The agency's B Corp certification and its track record of research publication - the 2026 Marketing Landscape and the Travel and Tourism Landscape surveys among them - give Impression a content marketing and thought leadership infrastructure that can support US market awareness-building without requiring large above-the-line investment. Research-led positioning has become a standard agency marketing approach, but the Impression surveys cover UK data rather than US market conditions, which limits their direct utility for American prospects. Building US-relevant research assets will likely become part of the agency's medium-term development plan.
At 120-plus employees across four offices, Impression is not a small agency by UK independent standards, but it is significantly smaller than the holding company networks that dominate large US client budgets. The agency's positioning against market challengers and industry leaders - its own language - suggests an acknowledgment that the most accessible US client segment is companies actively looking to displace incumbents rather than those with long-standing relationships with WPP or Publicis agencies. That challenger orientation may prove to be a genuine advantage in a market where dissatisfaction with large-agency bureaucracy is a recurring theme among brand marketers.
Timeline
- 2012 - Impression founded in Nottingham, UK
- 2023 - Impression wins "Europe's Large Paid Media Agency of the Year" for the first time
- October 2025 - Impression surveys 1,000 UK marketing professionals for its annual Marketing Landscape report
- 2024 - Impression wins "Europe's Large Paid Media Agency of the Year" for the second consecutive year
- December 10, 2025 - Impression releases 2026 Marketing Landscape survey findings, reporting that 77% of UK marketers forecast revenue growth; Mikey Emery cited in the research
- 2025 - Impression records a 27% increase in turnover compared to the previous financial year; wins "Europe's Large Paid Media Agency of the Year" for the third consecutive year (2023-2025)
- March 30, 2026 - Impression releases its Travel and Tourism Marketing Landscape 2026 report based on October 2025 survey data
- 14 May 2026 - Impression announces New York office opening with first two US clients, Exclusive Resorts and AcquireUp
Summary
Who: Impression, a British performance marketing agency with more than 120 employees and offices in Nottingham, London, Manchester, and now New York. The agency was founded in 2012 and holds B Corp certification.

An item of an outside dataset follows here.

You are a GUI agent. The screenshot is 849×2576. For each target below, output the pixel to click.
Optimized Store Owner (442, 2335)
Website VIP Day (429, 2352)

Key figures cited include Mikey Emery (Chief Commercial Officer), Ben Walker (SEO Manager at Exclusive Resorts), and Glenn Kawasaki (Executive Vice President at AcquireUp).
What: Impression today opened a New York office - its first outside the UK - and announced two inaugural US clients: Exclusive Resorts, a luxury holiday club operator, and AcquireUp, a financial seminars marketing firm. The Exclusive Resorts engagement focuses on organic SEO for high-net-worth audiences. The AcquireUp engagement covers channel identification and AI-driven creative optimisation.
When: The announcement was made on 14 May 2026. The expansion follows a financial year in which Impression recorded 27% turnover growth and secured a third consecutive "Europe's Large Paid Media Agency of the Year" title for 2023-2025.
Where: The new office is in New York City. The agency's existing UK offices are in Nottingham (headquarters), London, and Manchester.
Why: Impression is extending its "Evidence into Action" data and performance marketing model into the US market, citing both sustained UK growth and the opportunity to apply its methodology in a larger, fast-moving advertising market. The agency positions the challenge in US marketing not as a lack of data but as the speed at which organisations convert data into commercial strategy.